Itupun masing-masingnya dibedakan lagi untuk weekdays (hari kerja) dan weekend (Sabtu, Minggu dan hari libur nasional lainnya).
Karena tidak tertarik dengan foto 3 dimensi (yang sudah banyak tersedia di berbagai kota), kami hanya membeli tiket untuk bagian luar dengan harga Rp 30.000 per orang.
Justru menurut saya berfoto dengan latar belakang bangunan tua bergaya era kolonial, lebih menggoda. Dindingnya terlihat kokoh, bukti betapa bagus mutu bangunannya.
Dan benar saja, "serasa di Eropa", komentar teman-teman saya yang melihat foto kami yang langsung saya share di media sosial.
Lumayan banyak spot berfoto yang enak dilihat di halaman gedung. Juga ada sensasi tersendiri melihat pemandangan  dari atas jembatan di halaman bangunan bernuansa Eropa klasik itu.
Meskipun tidak begitu banyak, ada pula sejumlah mobil tua yang dipamerkan di halaman gedung. Ya, semacam museum transportasi.
Bagi yang haus dan lapar, terdapat beberapa restoran di area objek wisata ini, termasuk penjual souvenir.
Di bagian dalam, ada ruangan luas yang multifungsi, yang disewakan untuk acara pernikahan, wisuda sarjana, seminar, eksibisi, dan sebagainya.

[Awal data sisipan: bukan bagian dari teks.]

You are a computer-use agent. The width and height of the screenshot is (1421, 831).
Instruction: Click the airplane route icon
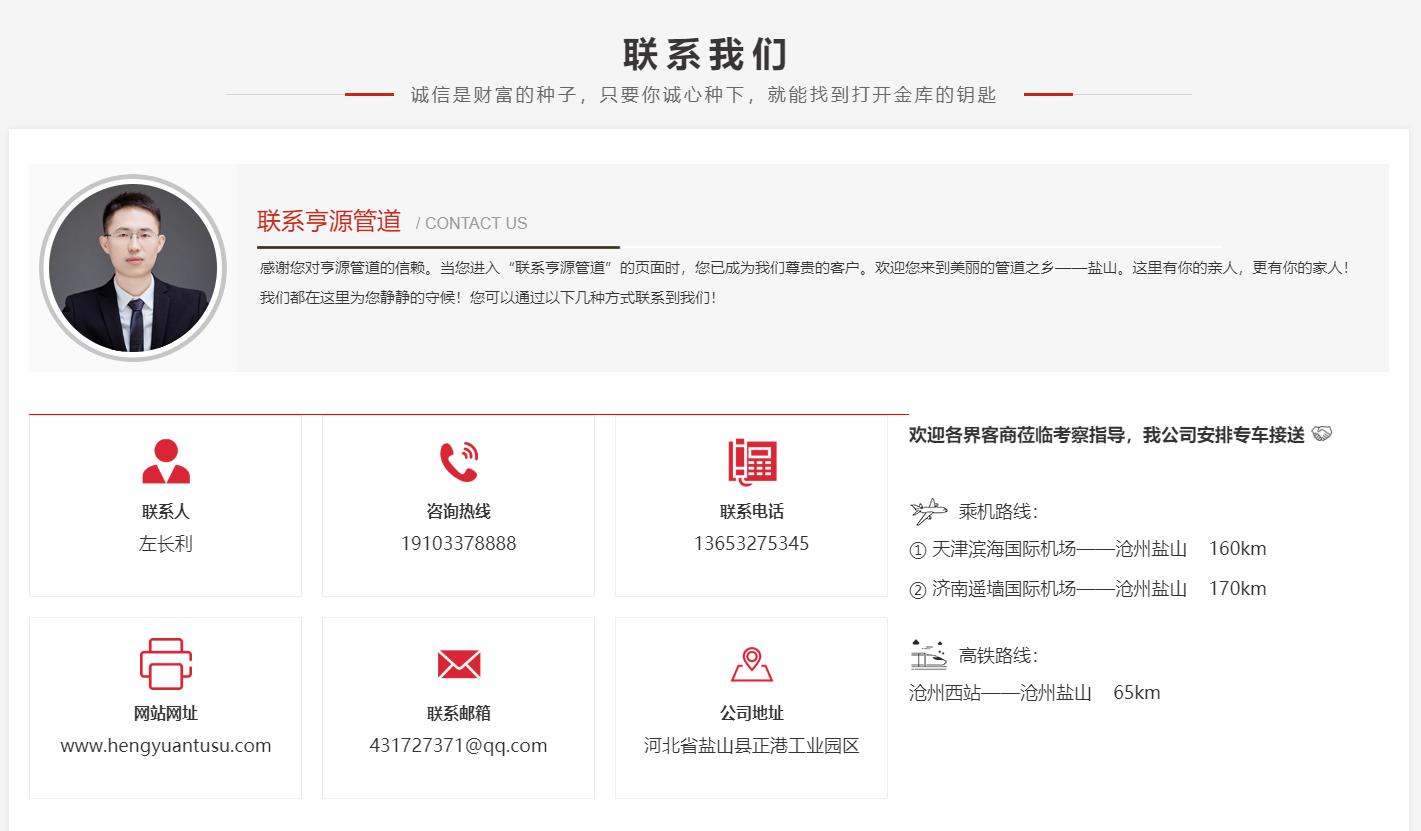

Dibandingkan dengan De Tjolomadoe, menurut saya masing-masing punya kelebihan tersendiri. Jika pengunjung ingin melihat mesin-mesin pabrik tempo doeloe, lebih cocok berkunjung ke De Tjolomadoe.Â
Setelah puas bermain di The Heritage Palace, kami pun segera mencari tempat makan enak yang pilihannya cukup banyak di Solo.